Cusps and butterflies: multiple stable states in marine systems as catastrophes

Abstract

Ecologists usually view smooth threshold-like shifts and sudden discontinuous jumps in stable states as an either–or proposition. This need not be the case, and using only graphs and no equations, it will be shown how it is possible to have a single model containing one, two or three stable points. This is not a new idea and the basics, known as catastrophe theory, were developed in the 1960s, and are well known to engineers and physicists. Systems with two stable points, which are known as cusp catastrophes, and those with three points, which are known as butterfly catastrophes, will be introduced without equations. Coral reefs and temperate intertidal rocky shores are discussed as possible examples of cusp and butterfly catastrophes. It has also been well known since the 1960s that there are nine hallmarks of catastrophes, and the relative merit of these hallmarks for use by experimentalists will be discussed. The hallmarks can be placed into three groups: the shape of the equilibrium surface (modality and inaccessibility), the behaviour of the equilibrium points as conditions change (discontinuous jumps, hysteresis, divergence and one-jump paths) and transient behaviour near cusps and folds (critical slowing down, anomalous variances and non-linear responses).

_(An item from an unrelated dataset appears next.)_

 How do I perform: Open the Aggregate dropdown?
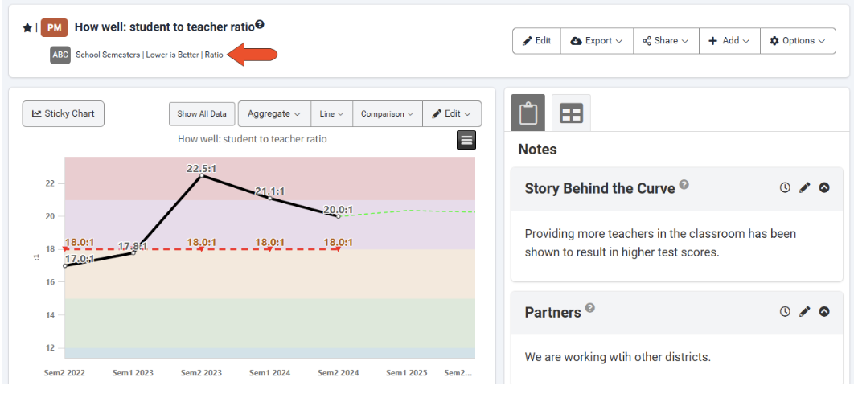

There are two caveats. First, hysteresis and divergence may not occur in systems with noise. Second, unusual transient behaviour such as critical slowing down is not unique to systems with catastrophes and can be found in systems with smooth threshold-like shifts. We suggest that the two-state system of rockweeds and mussels in the Gulf of Maine is an example of a cusp catastrophe, and the three-state systems of corals, seaweeds and algal turfs may be an example of a butterfly catastrophe. In closing, we speculate why ecologists have overlooked and then reinvented catastrophe theory and rediscovered its hallmarks.